● LISTED ENTRIES
----

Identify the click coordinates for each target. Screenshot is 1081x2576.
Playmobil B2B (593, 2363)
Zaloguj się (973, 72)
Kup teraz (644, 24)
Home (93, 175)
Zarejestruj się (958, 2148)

----

● WHAT NEEDS TO BE DONE
Set the listing above down once more in full, exactly as it is.

● RESPONSE
Identify the click coordinates for each target. Screenshot is 1081x2576.
Playmobil B2B (593, 2363)
Zaloguj się (973, 72)
Kup teraz (644, 24)
Home (93, 175)
Zarejestruj się (958, 2148)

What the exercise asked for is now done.